● WHAT YOU NEED TO DO: Filter the data for lines with the word "screenshot" and copy those lines.

● Dataset records:
....

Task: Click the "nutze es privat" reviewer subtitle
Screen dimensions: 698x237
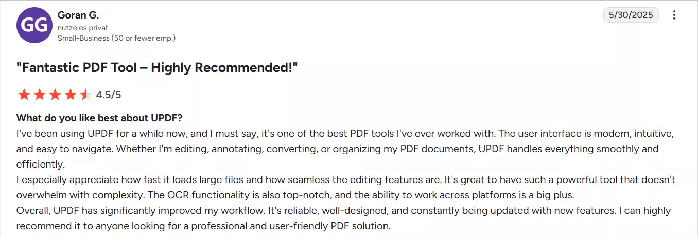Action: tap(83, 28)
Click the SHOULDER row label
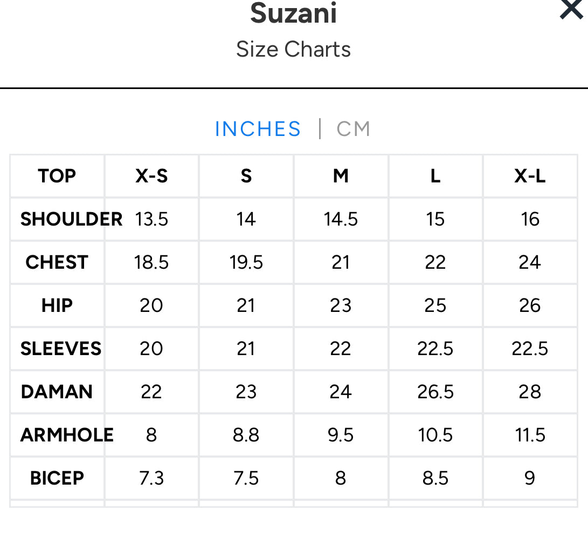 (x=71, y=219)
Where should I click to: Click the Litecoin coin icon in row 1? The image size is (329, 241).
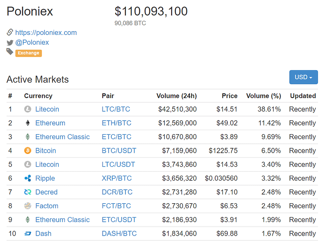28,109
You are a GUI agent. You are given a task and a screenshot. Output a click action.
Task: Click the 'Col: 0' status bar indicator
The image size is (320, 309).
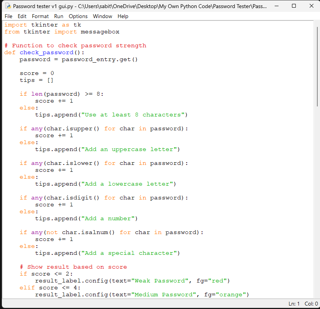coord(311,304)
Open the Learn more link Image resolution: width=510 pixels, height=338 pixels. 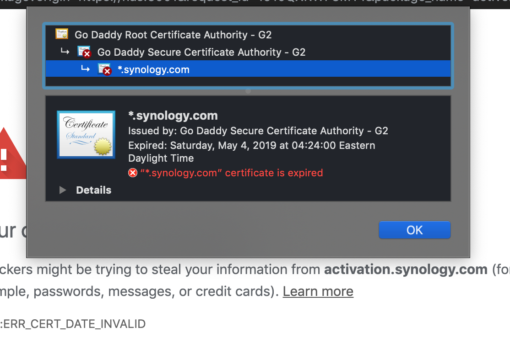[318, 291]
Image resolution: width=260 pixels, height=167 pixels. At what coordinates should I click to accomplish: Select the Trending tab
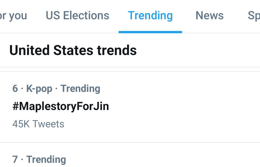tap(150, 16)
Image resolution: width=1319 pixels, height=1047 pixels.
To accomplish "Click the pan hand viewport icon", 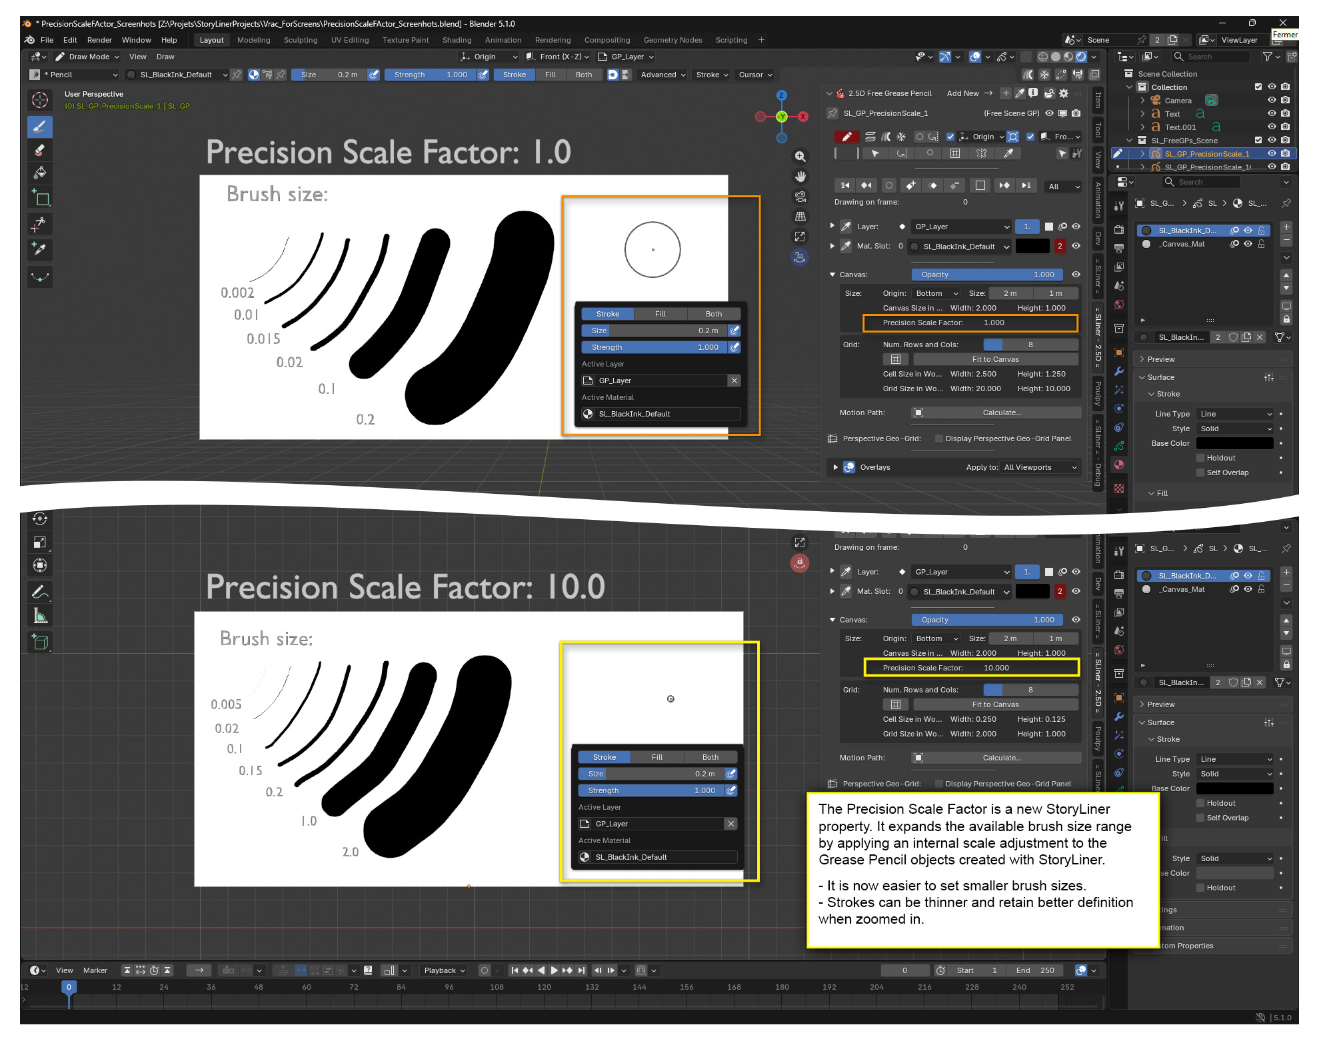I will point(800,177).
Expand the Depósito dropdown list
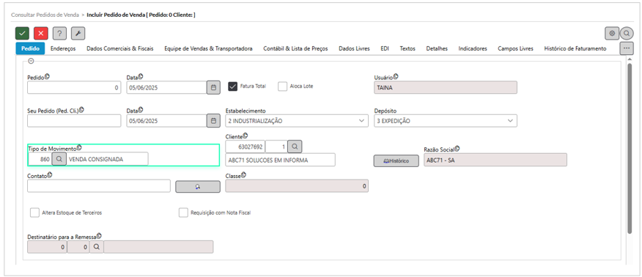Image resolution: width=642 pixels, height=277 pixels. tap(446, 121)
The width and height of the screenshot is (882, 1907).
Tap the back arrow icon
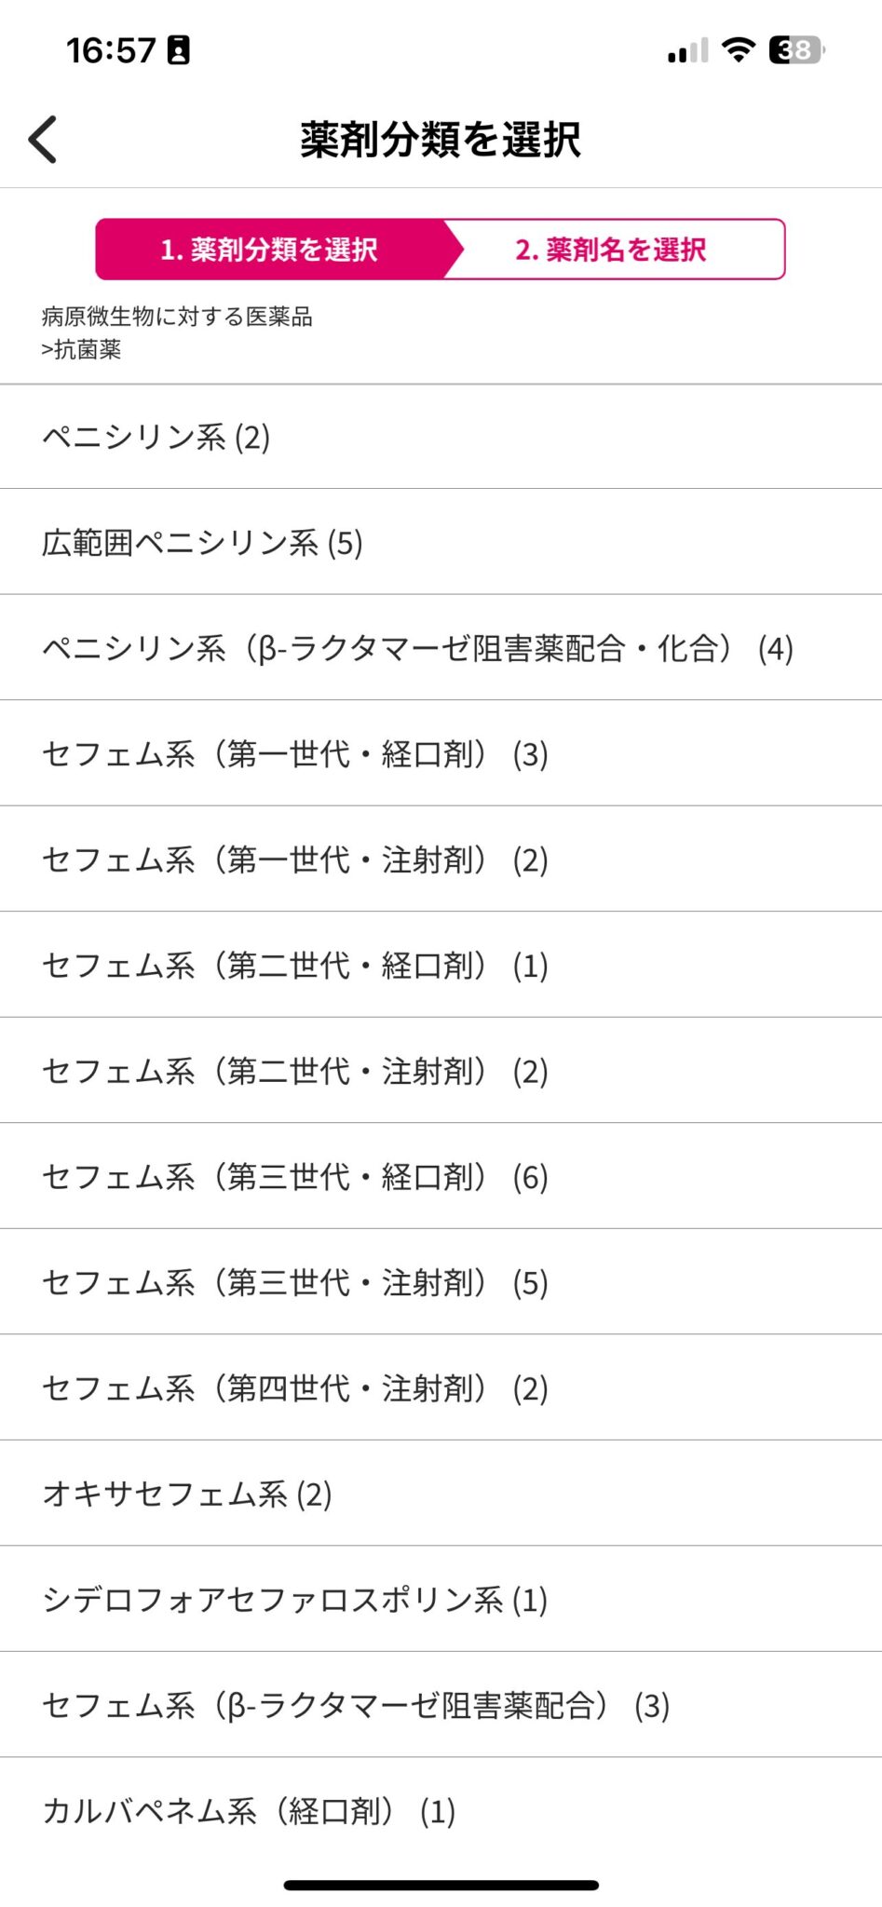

....

● TASK SOLUTION:
You are a GUI agent. You are given a task and a screenshot. Output a click action.
The width and height of the screenshot is (882, 1907).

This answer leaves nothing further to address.